● **The request**: Return verbatim the lines between the one containing "You are a computer-use agent. 1416x737" and the one containing "Action: click(x=712, y=564)", inclusive.

● **Task input**:
____________

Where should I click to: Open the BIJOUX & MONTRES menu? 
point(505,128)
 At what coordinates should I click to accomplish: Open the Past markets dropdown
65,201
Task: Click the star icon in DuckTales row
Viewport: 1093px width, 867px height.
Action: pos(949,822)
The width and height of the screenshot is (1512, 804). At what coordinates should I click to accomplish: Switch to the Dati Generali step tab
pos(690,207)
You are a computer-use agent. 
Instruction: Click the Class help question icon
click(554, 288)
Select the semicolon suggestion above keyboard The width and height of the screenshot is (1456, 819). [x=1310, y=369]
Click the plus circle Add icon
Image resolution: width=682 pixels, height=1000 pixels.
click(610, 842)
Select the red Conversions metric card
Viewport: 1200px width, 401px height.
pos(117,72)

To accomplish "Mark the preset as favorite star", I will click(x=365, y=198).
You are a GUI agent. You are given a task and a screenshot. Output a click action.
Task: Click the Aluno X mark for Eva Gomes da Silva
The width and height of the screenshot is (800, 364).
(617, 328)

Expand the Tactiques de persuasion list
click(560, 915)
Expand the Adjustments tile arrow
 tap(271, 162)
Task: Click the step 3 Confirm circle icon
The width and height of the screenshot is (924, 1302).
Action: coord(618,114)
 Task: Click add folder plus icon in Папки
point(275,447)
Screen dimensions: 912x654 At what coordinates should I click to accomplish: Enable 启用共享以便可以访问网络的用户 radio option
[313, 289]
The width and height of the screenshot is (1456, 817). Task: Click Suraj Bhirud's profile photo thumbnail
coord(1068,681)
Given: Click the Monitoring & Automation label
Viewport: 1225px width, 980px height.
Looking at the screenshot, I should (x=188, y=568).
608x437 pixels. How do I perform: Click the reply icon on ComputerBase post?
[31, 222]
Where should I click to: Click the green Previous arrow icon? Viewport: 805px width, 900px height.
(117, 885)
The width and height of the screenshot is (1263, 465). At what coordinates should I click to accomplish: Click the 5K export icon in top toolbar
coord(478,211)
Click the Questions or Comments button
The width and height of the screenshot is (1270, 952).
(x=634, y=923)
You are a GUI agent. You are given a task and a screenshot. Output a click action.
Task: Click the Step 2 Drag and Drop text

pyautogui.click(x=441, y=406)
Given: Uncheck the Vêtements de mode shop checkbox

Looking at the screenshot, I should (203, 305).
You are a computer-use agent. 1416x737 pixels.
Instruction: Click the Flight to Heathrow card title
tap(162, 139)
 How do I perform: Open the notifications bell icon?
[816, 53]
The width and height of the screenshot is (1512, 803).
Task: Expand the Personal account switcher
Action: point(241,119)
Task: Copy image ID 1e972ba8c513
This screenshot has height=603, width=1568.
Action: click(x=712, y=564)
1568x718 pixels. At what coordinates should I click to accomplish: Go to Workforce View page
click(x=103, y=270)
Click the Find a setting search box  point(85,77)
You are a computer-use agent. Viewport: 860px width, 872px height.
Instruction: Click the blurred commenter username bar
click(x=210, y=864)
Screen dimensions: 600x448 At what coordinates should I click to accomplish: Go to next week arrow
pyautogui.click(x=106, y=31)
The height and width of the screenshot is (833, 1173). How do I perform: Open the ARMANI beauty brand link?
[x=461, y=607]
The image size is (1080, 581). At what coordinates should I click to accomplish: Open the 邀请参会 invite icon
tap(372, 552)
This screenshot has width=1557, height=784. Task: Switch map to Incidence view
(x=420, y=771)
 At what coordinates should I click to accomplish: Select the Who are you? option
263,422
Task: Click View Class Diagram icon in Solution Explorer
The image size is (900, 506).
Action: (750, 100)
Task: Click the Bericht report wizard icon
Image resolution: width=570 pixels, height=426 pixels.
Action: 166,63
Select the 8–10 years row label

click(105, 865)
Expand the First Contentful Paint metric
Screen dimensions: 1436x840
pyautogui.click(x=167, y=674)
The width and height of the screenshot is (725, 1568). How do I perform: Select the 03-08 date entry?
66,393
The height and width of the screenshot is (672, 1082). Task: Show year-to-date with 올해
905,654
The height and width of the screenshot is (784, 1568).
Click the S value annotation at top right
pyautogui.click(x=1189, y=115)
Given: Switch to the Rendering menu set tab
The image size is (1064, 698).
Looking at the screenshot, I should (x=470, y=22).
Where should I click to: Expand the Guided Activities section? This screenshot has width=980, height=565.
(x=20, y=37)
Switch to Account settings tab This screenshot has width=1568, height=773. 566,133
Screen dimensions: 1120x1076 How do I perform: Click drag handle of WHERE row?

____________

● **Problem solution**:
You are a computer-use agent. 1416x737 pixels.
Instruction: Click the Flight to Heathrow card title
tap(162, 139)
 How do I perform: Open the notifications bell icon?
[816, 53]
The width and height of the screenshot is (1512, 803).
Task: Expand the Personal account switcher
Action: point(241,119)
Task: Copy image ID 1e972ba8c513
This screenshot has height=603, width=1568.
Action: click(x=712, y=564)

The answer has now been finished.